Foto aktifitas silaturahimi FMM di Kampus Yarsi Jakarta. (Foto : Awe/HI)
JAKARTA – Forum Minang Maimbau, sebuah WA Grup terkemuka yang sudah berusia 10 tahun, kembali meluncurkan program aksi berkolaborasi dengan sejumlah stake holder berupaya membebaskan Sumbar dari stigma negatif narkoba, LGBT dan stigma negatif lainnya.
Provinsi yang dikenal dengan daerah yang kuat menjalankan adat dan agama (Islam) yang tercermin dari filsafat Adat Basandi Syarak Syarak Basandi Kitabullah (Adat Bersendikan Agama, Agama Bersendikan Al-Quran), kini mengalami degradasi moral dengan menancapnya status 6 besar Peredaran narkoba, terbesar populasi LGBT dan stigma negatif perempuan lainnya.
“Atas dasar itu, kami sepakat bersama para stake holder melakukan program aksi untuk membantu melepaskan Sumbar keluar dari stigma negatif yang sedang menjeratnya,” jelas Ketua Forum Minang Maimbau (FMM) Firdaus HB disela sela pertemuan dengan sejumlah anggota FMM di Kampus Yarsi Jakarta Timur, Sabtu (24/5/2025).

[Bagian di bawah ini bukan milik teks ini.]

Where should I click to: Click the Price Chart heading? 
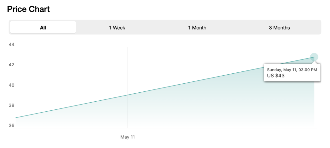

Pertemuan dibuka secara resmi anggota senior sekaligus pembina FMM Haji Basril Djabar, dihadiri juga secara hybrid dari seluruh Indonesia dan luar negeri. Pertemuan diawali juga dengan pembacaan alfatihah untu pendiri FMM, salah satunya alm Fahmi Idris.
Pertemuan membahas program kerjasama dengan forum rektor, gubernur dan bupati walikota, forkopimda, BNNP Sumbar, LKKAM Sumbar dengan wali nagari se Sumbar, dalam rangka melepaskan Sumbar dari stigma negatif Top6 peredaran narkoba dan Top Big LGBT serta stigma negatif lainnya.
“Program aksi ini kita harapkan sudah bisa kita launching Desember 2025 mendatang,” papar pembina FMM Prof Fasli Djalal dalam kesempatan sama.
Program aksi FMM Desember 2025 diperkirakan akan melibatkan 900 peserta terdiri dari kalangan walinagari dan kalangan FMM sendiri.
Dalam program aksi ini, FMM akan menurunkan anggotanya turun ke nagari masing masing untuk merancang program aksi yang akan dilakukan untuk menekan stigma negatif yang menghantam daerah Minang tersebut.
Kepala Badan Nasional Narkotika Propinsi (BNNP) Sumbar Brigjen Pol Dr Riki Yanuarfi SH,MSi menjelaskan melalui zoom meeting bahwa posisi Sumbar saat ini sudah berubah dari daerah perlintasan narkoba menjadi daerah peredaran narkoba.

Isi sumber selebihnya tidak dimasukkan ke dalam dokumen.